- ACTIVITY -
The required result is the number of lines in this material containing the word "settings". Write that number and no other text.

= = = =

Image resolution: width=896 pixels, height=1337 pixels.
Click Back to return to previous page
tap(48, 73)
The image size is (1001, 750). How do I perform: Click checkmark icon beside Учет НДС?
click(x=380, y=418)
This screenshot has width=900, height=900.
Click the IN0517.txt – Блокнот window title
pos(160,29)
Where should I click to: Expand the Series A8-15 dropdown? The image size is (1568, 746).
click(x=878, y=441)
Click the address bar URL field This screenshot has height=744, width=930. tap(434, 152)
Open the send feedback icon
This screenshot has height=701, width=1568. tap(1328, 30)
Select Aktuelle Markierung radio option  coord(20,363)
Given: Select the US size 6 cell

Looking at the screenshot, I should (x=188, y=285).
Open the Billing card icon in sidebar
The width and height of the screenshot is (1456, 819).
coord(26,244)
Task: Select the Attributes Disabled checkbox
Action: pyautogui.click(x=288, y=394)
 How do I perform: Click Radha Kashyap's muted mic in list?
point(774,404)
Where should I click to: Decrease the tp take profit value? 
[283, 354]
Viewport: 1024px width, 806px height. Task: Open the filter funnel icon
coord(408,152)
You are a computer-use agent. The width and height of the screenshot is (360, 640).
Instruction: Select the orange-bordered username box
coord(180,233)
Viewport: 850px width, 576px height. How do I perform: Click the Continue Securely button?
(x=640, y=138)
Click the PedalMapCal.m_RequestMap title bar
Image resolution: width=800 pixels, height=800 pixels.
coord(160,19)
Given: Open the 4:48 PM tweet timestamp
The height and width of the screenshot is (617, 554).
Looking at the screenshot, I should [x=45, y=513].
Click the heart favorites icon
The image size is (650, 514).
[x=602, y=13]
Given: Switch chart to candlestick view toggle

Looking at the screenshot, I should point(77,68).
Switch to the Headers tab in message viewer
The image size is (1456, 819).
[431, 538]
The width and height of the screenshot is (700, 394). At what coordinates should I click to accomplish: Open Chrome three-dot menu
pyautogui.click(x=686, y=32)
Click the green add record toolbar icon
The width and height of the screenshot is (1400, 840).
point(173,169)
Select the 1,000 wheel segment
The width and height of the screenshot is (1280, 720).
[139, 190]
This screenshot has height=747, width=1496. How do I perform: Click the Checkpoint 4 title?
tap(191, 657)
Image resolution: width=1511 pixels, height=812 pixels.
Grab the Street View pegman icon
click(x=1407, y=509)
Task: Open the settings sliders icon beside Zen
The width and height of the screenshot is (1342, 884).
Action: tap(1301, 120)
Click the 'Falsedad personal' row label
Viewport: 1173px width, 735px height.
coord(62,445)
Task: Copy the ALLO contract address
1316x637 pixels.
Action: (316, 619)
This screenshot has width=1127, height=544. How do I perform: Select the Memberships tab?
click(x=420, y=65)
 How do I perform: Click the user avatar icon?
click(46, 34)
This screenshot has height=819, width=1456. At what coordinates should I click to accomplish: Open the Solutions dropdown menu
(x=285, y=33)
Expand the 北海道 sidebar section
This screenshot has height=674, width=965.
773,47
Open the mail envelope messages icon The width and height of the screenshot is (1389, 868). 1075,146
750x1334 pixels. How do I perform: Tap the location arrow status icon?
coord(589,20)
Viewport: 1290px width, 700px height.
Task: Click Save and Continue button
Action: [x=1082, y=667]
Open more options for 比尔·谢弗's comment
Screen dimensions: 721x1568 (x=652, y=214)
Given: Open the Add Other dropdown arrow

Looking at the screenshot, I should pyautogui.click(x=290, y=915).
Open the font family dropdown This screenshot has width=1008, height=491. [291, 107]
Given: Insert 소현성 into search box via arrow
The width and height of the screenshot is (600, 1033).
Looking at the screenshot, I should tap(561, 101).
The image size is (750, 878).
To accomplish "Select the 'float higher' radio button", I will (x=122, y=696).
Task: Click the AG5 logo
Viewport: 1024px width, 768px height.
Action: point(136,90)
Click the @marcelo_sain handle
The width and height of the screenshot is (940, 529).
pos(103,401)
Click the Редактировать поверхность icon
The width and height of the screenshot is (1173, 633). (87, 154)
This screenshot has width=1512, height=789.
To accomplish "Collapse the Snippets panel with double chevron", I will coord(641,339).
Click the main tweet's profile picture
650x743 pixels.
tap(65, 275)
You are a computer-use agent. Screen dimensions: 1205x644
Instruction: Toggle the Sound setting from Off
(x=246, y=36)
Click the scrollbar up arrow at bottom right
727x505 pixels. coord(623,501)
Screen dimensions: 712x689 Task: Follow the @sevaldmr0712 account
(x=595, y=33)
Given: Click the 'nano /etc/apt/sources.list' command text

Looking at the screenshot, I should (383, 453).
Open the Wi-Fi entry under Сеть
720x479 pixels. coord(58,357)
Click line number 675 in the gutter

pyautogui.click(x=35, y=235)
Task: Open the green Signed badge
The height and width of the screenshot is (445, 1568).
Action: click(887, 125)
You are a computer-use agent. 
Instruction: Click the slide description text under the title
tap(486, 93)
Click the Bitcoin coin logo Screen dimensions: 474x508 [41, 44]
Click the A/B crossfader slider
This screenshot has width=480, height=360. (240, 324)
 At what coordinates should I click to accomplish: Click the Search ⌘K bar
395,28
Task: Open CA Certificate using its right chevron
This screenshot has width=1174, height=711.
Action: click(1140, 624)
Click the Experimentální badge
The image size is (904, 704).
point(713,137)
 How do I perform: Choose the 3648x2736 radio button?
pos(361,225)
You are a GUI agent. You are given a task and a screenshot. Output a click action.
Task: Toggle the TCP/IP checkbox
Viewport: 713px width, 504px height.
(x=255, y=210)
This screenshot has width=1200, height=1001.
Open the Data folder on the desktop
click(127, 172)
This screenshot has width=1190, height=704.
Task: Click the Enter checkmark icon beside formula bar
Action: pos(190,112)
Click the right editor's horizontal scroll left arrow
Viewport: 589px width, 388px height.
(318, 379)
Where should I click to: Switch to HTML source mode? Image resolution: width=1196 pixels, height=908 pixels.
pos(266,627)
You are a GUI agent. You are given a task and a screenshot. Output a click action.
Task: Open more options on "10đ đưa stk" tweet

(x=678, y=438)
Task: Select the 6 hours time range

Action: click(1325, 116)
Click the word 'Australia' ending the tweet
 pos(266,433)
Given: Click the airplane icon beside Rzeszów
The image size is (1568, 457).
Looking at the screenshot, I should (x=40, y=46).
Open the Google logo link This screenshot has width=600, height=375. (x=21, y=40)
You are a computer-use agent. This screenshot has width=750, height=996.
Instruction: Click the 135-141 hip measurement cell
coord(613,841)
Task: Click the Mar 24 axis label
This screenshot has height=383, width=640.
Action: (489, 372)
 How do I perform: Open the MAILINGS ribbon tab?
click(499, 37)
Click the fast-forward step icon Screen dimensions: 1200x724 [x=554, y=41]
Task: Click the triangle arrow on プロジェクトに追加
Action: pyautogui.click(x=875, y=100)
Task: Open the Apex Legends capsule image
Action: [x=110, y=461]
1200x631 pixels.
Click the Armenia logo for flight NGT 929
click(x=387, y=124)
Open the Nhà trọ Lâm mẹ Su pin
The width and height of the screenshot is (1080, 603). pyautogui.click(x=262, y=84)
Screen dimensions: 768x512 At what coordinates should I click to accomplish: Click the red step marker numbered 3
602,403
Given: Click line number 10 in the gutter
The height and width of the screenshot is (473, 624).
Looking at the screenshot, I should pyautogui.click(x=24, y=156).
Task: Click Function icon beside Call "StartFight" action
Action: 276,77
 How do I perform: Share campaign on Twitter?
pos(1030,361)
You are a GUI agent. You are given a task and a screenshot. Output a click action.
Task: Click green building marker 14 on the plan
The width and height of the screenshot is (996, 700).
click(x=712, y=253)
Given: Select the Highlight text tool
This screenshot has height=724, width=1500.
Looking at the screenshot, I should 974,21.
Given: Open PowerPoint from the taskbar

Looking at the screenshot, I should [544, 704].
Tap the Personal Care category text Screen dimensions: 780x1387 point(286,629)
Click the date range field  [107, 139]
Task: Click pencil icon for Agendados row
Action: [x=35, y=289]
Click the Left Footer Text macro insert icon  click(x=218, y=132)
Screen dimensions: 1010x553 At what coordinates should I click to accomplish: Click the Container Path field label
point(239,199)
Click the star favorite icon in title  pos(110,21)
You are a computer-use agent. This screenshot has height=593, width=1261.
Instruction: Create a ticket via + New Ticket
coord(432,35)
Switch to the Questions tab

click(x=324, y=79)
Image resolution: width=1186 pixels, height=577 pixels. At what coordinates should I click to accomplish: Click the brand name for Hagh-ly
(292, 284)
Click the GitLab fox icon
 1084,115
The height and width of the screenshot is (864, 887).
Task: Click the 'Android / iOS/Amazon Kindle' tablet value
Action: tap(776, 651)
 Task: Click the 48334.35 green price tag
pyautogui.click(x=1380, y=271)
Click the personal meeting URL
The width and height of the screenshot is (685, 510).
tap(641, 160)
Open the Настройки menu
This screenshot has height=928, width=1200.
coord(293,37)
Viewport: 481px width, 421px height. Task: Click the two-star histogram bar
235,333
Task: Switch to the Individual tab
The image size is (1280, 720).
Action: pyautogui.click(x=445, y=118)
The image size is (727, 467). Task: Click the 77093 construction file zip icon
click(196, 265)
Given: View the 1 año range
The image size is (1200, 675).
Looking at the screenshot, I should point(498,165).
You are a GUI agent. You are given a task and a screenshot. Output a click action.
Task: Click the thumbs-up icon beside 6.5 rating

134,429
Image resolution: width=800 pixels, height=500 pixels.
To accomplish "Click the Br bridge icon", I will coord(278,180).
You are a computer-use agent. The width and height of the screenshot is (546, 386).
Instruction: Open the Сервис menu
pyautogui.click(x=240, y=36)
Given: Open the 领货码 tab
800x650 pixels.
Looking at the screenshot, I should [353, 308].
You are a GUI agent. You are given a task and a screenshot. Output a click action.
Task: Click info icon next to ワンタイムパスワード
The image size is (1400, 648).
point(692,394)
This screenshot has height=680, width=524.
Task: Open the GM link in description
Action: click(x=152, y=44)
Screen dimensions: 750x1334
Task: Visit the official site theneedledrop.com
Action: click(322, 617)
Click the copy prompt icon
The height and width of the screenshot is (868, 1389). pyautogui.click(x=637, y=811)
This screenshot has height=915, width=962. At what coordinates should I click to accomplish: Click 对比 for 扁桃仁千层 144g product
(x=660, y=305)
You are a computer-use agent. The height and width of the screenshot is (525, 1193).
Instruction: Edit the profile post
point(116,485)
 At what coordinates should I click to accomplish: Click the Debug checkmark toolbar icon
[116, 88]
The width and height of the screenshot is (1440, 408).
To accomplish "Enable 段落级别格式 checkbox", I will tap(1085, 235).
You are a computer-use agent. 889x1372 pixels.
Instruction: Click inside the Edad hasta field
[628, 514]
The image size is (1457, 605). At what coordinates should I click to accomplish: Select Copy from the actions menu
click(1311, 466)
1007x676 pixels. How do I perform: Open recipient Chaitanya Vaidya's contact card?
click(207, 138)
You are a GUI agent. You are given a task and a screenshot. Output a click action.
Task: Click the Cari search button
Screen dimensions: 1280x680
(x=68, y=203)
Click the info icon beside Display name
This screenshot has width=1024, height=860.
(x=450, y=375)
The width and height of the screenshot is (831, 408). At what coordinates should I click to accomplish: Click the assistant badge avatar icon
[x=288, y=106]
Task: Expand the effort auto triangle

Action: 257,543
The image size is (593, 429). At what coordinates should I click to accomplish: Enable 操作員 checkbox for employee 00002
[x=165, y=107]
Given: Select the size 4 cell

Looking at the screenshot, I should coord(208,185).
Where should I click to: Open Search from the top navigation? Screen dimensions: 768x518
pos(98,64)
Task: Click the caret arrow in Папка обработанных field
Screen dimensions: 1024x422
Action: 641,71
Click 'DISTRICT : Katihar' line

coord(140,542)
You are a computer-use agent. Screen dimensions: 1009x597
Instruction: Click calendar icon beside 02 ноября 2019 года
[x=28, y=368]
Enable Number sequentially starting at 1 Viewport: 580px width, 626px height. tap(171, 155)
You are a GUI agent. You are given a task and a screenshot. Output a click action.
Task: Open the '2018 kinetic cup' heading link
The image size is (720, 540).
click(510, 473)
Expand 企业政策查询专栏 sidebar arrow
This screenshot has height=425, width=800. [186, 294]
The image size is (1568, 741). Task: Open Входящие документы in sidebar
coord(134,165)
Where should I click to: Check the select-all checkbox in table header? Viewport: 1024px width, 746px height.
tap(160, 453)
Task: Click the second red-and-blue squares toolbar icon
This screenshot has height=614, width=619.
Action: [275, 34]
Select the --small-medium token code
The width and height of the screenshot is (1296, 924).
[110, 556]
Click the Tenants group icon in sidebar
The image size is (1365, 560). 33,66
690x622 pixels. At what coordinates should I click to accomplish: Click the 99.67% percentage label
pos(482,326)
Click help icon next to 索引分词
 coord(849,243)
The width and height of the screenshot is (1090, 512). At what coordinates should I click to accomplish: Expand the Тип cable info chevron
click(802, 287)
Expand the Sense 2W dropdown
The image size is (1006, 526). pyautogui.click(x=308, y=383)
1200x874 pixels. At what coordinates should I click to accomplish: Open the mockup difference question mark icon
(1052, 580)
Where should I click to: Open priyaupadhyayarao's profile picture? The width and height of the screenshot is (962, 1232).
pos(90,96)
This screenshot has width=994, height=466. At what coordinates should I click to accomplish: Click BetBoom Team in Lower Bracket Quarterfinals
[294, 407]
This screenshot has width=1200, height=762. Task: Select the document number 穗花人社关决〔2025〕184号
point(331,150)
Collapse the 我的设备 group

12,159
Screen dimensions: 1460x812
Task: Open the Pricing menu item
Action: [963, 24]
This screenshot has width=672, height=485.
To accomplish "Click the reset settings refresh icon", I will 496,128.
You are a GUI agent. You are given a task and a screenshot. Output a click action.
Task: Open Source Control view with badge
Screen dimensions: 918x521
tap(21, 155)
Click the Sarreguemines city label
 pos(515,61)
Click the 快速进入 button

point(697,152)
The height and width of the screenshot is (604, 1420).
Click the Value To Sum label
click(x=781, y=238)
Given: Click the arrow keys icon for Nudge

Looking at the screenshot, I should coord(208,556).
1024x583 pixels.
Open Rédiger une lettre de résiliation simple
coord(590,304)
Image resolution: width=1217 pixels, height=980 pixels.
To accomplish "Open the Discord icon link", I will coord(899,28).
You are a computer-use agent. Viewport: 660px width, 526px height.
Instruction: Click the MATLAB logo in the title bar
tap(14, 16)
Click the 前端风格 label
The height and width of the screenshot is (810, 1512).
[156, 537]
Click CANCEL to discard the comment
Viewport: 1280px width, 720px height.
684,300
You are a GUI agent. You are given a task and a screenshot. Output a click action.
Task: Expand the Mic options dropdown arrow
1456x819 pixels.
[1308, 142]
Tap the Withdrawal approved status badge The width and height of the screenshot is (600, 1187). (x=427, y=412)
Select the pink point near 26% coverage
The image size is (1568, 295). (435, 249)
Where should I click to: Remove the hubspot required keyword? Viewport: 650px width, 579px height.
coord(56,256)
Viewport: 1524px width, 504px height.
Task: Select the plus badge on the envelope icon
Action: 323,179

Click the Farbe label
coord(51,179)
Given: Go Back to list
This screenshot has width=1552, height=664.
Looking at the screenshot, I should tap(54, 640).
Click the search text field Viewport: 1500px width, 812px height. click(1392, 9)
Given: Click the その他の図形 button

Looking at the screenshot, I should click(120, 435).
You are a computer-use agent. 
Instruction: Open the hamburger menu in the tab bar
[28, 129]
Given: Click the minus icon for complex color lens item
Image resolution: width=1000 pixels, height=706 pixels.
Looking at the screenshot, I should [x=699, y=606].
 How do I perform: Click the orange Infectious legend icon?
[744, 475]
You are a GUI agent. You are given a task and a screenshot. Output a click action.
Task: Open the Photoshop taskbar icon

= = = =

- RESPONSE TO THE TASK -
2